Coaches requested more information regarding student resources in order to be effective in goal setting. In the next cycle we will be adding this content.
Our program has some limitations. As most curricula, this took place in one institution. Although the global curriculum could be implemented at any university, a few alterations will be needed in specific content and implementation. With our lack of resources, we were not able to perform a more rigorous analysis of faculty coach learned skills. With the second cohort, our peer observers may be able to perform some sort of checklist of coaching behaviors. However, updated views of Kirkpatrick's level 3 evaluation of training include self-assessment of application of learning. 18 A third limitation is the lack of validated program evaluation. Since this is the first in-depth coaching curriculum for faculty development evaluated, to our knowledge, we created surveys to assess our specific questions regarding knowledge attainment.
Conclusions
Coaching in medical education has gained momentum over the last several years.
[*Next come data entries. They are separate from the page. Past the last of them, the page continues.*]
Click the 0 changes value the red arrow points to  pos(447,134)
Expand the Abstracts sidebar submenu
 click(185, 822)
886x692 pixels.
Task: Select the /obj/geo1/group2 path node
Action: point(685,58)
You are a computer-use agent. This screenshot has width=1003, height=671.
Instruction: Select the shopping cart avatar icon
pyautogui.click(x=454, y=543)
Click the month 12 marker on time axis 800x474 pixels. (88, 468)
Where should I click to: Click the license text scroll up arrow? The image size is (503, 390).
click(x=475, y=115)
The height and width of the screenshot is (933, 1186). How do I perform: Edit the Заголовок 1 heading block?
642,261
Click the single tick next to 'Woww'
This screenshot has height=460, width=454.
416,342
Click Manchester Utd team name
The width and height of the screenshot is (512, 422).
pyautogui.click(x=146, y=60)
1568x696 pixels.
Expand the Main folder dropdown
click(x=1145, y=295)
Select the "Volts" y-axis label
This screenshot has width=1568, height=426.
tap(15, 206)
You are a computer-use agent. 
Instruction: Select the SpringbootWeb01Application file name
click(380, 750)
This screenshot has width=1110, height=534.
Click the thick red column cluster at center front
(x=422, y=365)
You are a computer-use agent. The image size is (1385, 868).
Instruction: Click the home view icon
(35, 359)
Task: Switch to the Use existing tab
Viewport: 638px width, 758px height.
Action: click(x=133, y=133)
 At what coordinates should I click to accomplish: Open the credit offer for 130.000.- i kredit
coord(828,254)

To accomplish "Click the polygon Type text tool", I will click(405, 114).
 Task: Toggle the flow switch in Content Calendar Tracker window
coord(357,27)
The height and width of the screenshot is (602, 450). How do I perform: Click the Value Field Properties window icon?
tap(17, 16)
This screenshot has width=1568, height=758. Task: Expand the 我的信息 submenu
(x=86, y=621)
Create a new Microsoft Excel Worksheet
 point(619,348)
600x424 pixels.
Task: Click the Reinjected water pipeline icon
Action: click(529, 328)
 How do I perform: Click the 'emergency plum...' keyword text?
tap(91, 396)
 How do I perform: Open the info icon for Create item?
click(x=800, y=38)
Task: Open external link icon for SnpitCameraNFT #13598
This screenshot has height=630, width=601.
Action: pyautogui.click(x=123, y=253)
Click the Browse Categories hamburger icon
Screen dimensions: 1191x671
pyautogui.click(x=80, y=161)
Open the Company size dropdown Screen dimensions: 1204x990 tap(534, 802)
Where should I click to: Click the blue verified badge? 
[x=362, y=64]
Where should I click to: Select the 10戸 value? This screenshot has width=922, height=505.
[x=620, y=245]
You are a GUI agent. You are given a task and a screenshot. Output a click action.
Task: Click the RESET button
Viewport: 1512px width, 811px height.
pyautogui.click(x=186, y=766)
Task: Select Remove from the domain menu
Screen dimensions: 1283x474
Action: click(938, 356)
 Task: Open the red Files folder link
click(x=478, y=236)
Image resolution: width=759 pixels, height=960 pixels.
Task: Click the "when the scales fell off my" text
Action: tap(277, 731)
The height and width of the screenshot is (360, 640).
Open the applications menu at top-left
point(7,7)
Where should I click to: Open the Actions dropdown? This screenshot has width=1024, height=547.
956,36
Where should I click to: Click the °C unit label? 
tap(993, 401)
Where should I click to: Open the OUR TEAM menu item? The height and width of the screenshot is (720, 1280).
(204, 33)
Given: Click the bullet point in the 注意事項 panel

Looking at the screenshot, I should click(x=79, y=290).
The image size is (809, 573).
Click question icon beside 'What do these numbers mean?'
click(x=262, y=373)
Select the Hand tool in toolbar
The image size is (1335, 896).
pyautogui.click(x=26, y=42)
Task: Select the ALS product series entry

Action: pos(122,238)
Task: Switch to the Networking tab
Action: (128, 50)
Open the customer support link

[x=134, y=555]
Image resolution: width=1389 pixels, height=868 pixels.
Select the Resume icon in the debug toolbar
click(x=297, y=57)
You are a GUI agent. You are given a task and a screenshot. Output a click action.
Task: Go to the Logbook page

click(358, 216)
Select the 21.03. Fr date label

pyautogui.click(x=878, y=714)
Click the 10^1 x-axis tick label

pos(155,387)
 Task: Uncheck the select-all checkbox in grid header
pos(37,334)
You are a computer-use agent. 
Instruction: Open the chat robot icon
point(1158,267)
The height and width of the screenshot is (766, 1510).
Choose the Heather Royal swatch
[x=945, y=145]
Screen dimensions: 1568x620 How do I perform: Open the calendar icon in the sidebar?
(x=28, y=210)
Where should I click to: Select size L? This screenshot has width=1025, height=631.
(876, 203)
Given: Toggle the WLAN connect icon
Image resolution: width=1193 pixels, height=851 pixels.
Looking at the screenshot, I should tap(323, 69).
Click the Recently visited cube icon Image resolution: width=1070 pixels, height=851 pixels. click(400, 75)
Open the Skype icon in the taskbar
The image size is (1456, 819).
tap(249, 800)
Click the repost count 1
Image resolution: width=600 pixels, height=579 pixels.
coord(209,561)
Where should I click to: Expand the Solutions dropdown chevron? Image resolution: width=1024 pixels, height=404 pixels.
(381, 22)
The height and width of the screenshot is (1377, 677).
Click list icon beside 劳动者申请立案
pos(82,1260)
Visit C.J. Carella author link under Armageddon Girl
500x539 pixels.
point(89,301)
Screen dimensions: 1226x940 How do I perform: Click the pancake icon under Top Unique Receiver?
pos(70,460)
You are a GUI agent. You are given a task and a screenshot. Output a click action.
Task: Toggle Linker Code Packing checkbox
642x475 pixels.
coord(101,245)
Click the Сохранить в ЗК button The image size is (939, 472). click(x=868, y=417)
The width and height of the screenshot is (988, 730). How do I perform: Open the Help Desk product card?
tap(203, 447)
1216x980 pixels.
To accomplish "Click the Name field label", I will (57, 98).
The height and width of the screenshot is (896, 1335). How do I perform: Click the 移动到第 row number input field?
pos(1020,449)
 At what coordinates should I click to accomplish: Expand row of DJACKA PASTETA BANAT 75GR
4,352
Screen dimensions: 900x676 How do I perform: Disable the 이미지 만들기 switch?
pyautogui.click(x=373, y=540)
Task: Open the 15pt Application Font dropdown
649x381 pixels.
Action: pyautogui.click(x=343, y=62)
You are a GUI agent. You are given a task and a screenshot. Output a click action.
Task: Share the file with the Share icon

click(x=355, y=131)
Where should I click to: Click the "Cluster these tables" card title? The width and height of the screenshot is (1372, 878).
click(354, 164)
We based our coaching curriculum on the needs of our faculty while using suggested published content for coaching programs in medical school. We used a known theoretical educational theory to underpin our curriculum, followed best practices for curriculum development, and used variety of teaching strategies to make content tangible to faculty learners. The session titles and objectives are generalizable with another school of medicine describing specific curricula, advising plans, assessment programs, and logistics of their specific coaching program. The other sessions are foundational and applicable to all schools of medicine such as coaching skills with simulation, bias awareness, and professional identity formation. Local resources would affect implementation considerations such as instructors, timing, and method of teaching. This curriculum could be adapted for faculty development at any medical school.
Supplemental Material
sj-docx-1-mde-10.1177_23821205231217896 - Supplemental material for A Model Curriculum For New Faculty Coaches in Undergraduate Medical Education
Supplemental material, sj-docx-1-mde-10.1177_23821205231217896 for A Model Curriculum For New Faculty Coaches in Undergraduate Medical Education by Thomas Lance Tippit, Irene Chi and Jessica T. Servey in Journal of Medical Education and Curricular Development
Supplemental Material
sj-docx-2-mde-10.1177_23821205231217896 - Supplemental material for A Model Curriculum For New Faculty Coaches in Undergraduate Medical Education
Supplemental material, sj-docx-2-mde-10.1177_23821205231217896 for A Model Curriculum For New Faculty Coaches in Undergraduate Medical Education by Thomas Lance Tippit, Irene Chi and Jessica T. Servey in Journal of Medical Education and Curricular Development
Footnotes
Disclaimer
The views expressed in this article are those of the authors and do not reflect the official policy of the Uniformed Services University of the Health Sciences, the Department of the Army, Navy, Air Force, Department of Defense, or the U.S. Government.
Declaration of Conflicting Interests
The authors declared no potential conflicts of interest with respect to the research, authorship, and/or publication of this article.
Funding
The authors received no financial support for the research, authorship, and/or publication of this article.
Supplemental Material
Supplemental material for this article is available online.